It is not entirely evident from your description what you asking, Chia. For
example, the statement, "These 3d vectors are in cartesian coordinates" is not
completely clear to me. I am guessing what you mean is that you have two n
by 3 arrays, A and B, in which the corresponding rows in them are x,y,z
(Cartesian) coordinates in two different coordinate systems, one presumably
rotated with respect to the other about a common origin. It is this 3 x 3
rotation matrix that you are apparently seeking as your "directional cosine
matrix". Have I guessed correctly?
You didn't mention a possible translation in aligning the two sets of points.
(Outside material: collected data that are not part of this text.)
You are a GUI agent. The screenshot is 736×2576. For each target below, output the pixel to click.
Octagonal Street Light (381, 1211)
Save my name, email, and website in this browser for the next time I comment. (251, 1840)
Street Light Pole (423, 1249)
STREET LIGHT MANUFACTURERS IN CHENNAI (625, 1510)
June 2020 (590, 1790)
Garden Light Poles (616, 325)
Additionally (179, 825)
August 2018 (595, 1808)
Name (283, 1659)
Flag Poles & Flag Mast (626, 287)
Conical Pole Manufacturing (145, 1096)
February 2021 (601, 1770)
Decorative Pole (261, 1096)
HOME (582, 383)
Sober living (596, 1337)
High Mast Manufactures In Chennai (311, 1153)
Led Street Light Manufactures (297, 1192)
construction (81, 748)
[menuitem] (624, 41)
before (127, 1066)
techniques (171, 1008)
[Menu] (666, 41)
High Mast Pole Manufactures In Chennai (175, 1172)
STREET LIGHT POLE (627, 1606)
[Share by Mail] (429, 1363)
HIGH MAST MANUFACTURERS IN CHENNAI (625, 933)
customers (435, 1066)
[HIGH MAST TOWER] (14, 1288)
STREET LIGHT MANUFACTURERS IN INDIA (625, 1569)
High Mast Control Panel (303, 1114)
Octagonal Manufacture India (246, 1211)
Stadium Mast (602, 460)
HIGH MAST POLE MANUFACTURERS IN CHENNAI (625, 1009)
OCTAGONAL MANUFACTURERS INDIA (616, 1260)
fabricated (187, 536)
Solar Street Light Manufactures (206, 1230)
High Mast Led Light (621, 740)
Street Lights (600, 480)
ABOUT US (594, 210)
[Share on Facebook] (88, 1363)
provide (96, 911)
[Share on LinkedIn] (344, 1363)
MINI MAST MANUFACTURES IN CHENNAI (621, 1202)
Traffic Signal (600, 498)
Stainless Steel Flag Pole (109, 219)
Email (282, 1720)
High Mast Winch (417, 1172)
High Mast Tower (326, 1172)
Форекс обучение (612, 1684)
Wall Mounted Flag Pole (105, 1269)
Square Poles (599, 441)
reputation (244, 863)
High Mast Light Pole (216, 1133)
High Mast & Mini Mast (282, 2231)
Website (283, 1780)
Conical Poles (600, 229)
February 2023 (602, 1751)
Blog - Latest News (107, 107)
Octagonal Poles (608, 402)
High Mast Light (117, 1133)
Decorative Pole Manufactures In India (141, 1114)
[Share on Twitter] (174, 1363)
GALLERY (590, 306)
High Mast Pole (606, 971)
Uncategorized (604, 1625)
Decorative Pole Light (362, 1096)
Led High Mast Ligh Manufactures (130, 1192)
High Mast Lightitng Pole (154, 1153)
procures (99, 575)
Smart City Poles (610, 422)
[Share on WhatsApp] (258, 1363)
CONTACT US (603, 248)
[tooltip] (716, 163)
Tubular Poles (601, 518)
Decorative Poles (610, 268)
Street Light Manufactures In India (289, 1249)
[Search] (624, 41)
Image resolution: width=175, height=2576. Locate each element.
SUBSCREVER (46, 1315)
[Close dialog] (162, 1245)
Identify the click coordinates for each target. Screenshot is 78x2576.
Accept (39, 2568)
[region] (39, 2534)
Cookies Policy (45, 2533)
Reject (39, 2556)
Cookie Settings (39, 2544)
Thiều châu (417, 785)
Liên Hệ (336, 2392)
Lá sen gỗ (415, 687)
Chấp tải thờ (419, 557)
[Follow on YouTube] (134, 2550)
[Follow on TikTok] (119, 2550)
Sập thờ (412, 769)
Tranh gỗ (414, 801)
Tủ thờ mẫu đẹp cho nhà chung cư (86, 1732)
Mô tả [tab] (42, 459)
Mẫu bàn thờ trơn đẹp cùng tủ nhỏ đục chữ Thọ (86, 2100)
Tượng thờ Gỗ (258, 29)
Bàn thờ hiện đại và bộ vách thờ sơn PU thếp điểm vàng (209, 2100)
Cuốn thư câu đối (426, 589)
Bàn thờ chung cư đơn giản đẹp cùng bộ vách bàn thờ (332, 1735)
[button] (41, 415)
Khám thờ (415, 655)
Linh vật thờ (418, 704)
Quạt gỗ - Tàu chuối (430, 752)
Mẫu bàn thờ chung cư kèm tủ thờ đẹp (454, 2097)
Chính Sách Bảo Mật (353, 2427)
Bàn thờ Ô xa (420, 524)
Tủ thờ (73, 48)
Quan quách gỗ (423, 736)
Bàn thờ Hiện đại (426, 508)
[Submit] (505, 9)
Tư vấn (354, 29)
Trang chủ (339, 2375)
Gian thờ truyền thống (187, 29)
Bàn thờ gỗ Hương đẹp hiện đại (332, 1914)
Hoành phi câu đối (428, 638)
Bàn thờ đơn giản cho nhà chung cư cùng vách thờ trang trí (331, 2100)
If that were necessary, you could subtract the mean values of each so that the
sum of the coordinates in A and B would then be zero. The necessary
translation would then be the vector difference between these two mean value
vectors. I have therefore assumed below that the sums of each coordinate
column in A and B are zero: sum(A,1) = sum(B,1) = [0,0,0].
I do not regard the method I am about to give as entirely satisfactory. It has
two fundamental weaknesses. The first weakness is that if A and B are not
accurate rotations of one another, the method may not give a perfect least
squares optimum rotation matrix for them. In fact, if they vary too far from
being rotations of one another, the method could conceivably fail altogether.
The second weakness has to do with the eigenvalues (singular values in this
case) that are computed below. If it were to happen that two or three of them
were essentially equal, the method again falls apart.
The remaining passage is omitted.